▶ **Problem to work on**
Rewrite all the records below, substituting "page image" for every occurrence of "screenshot" and leaving everything else as it is. Omit the pictures from your answer.

▶ **Raw data**
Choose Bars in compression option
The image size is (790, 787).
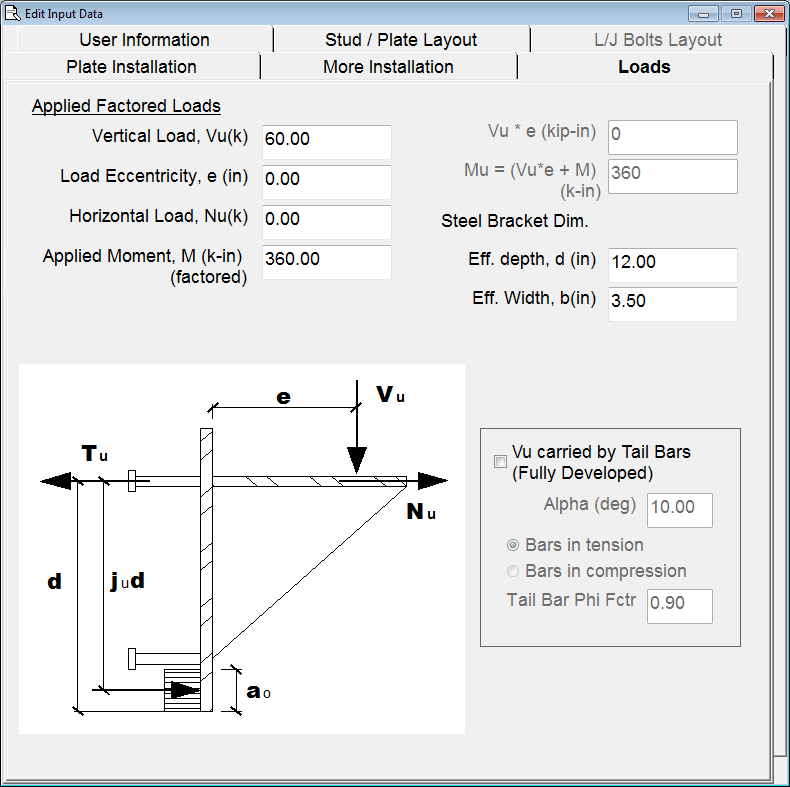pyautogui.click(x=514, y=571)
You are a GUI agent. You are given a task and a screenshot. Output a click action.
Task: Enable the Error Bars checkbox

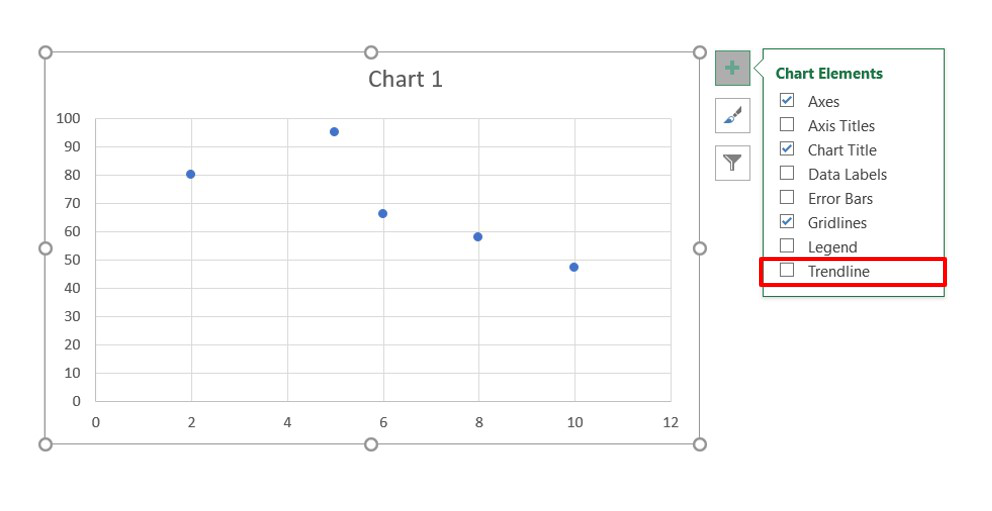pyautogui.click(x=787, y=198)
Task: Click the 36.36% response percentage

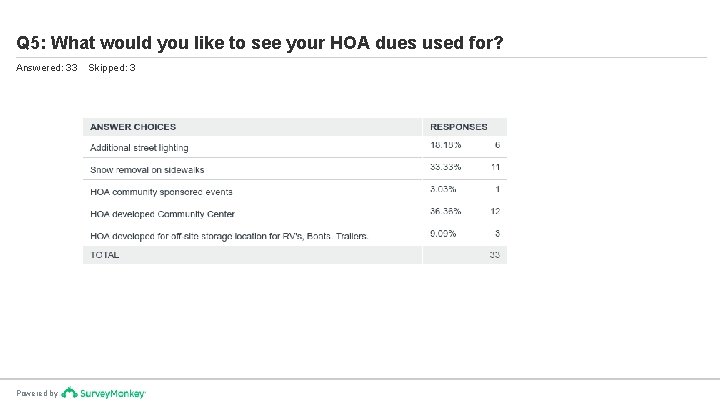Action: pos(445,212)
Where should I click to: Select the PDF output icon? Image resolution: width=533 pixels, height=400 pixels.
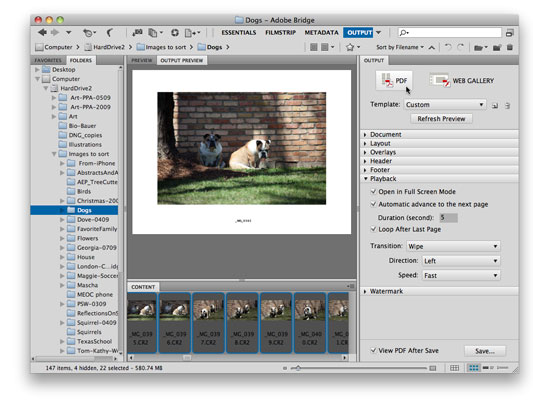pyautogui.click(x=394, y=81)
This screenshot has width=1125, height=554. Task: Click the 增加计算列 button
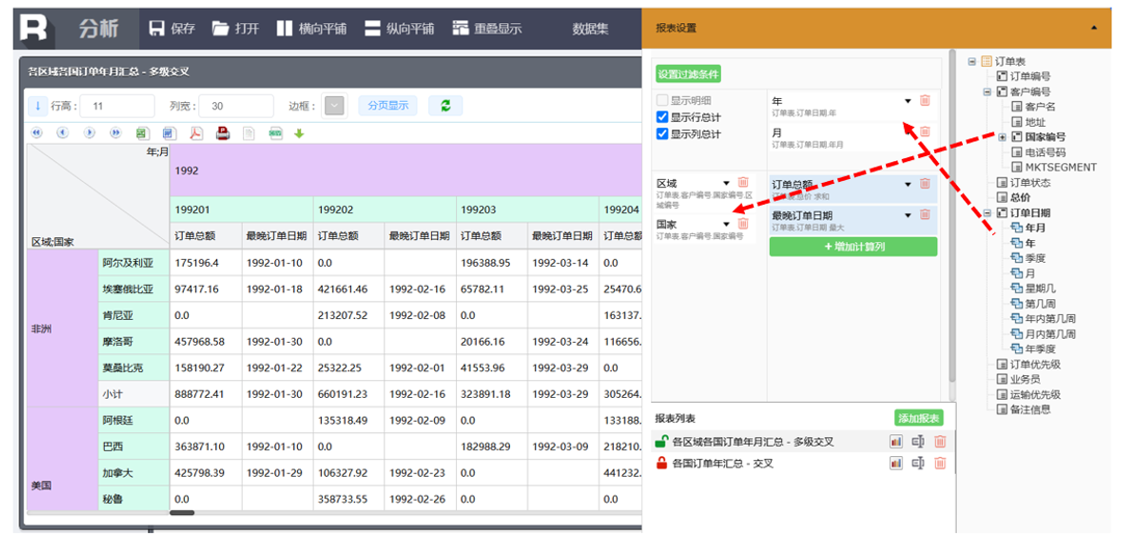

▶ **Written response**
Choose Bars in compression option
The image size is (790, 787).
pyautogui.click(x=514, y=571)
You are a GUI agent. You are given a task and a page image. Output a click action.
Task: Enable the Error Bars checkbox

pyautogui.click(x=787, y=198)
Task: Click the 36.36% response percentage

Action: pos(445,212)
Where should I click to: Select the PDF output icon? Image resolution: width=533 pixels, height=400 pixels.
pyautogui.click(x=394, y=81)
This page image has width=1125, height=554. Task: Click the 增加计算列 button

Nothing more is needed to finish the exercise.